■ Goal of the exercise: Transcribe every entry below word for word, but skip the pictures.

[Screenshot grounding data]
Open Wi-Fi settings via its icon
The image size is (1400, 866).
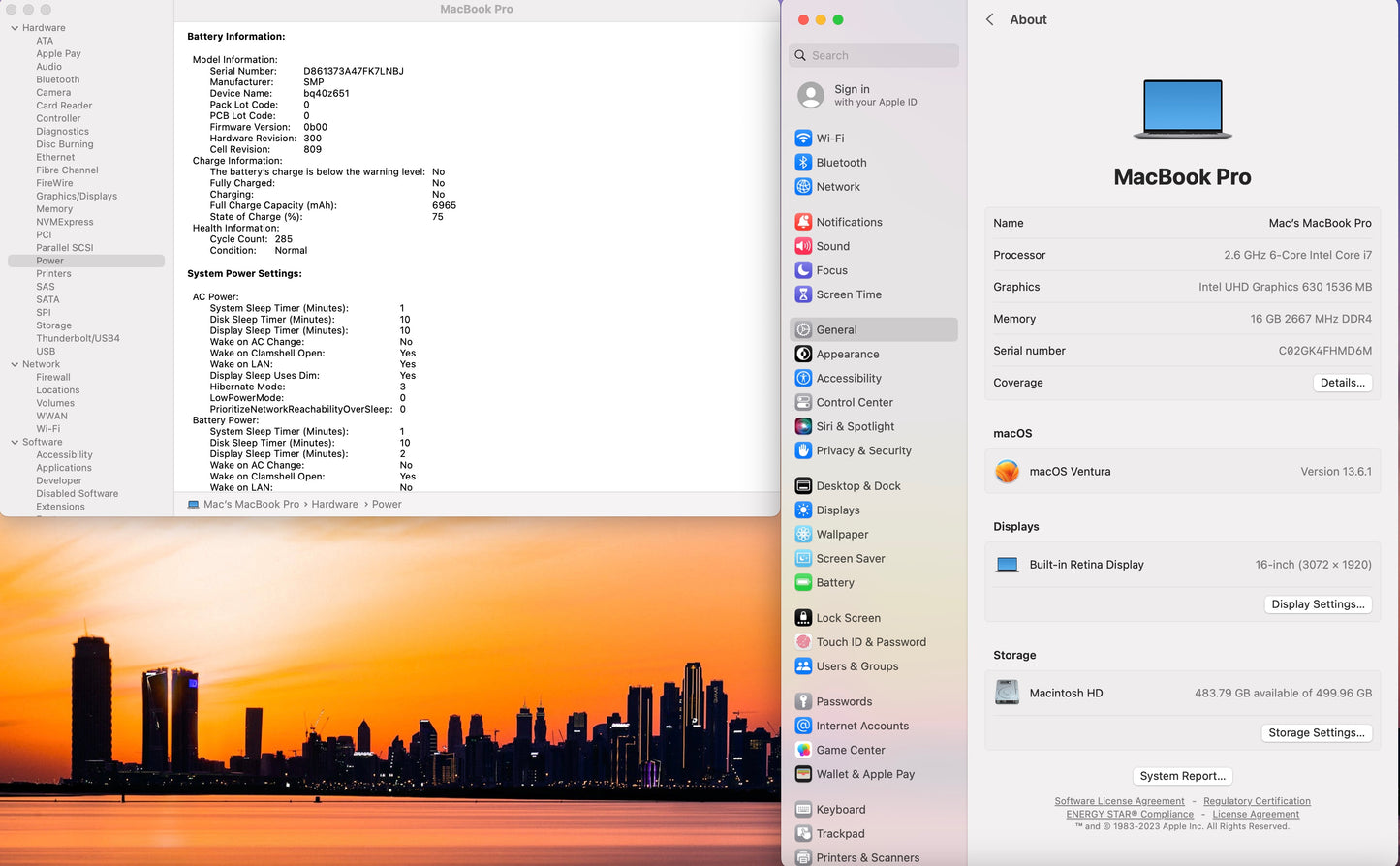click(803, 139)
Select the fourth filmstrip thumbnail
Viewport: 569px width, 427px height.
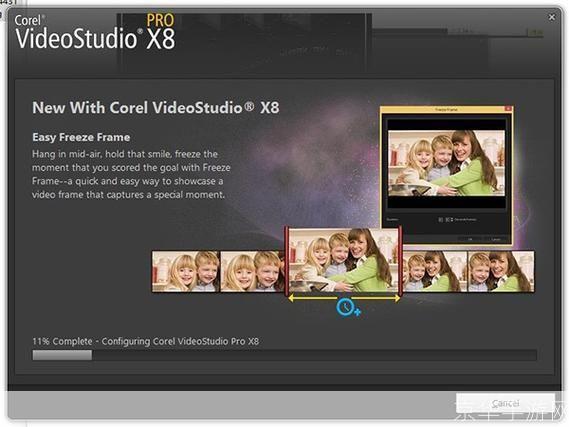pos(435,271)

■ Exercise result:
Open Wi-Fi settings via its icon
The image size is (1400, 866).
click(803, 139)
Select the fourth filmstrip thumbnail
Viewport: 569px width, 427px height.
pos(435,271)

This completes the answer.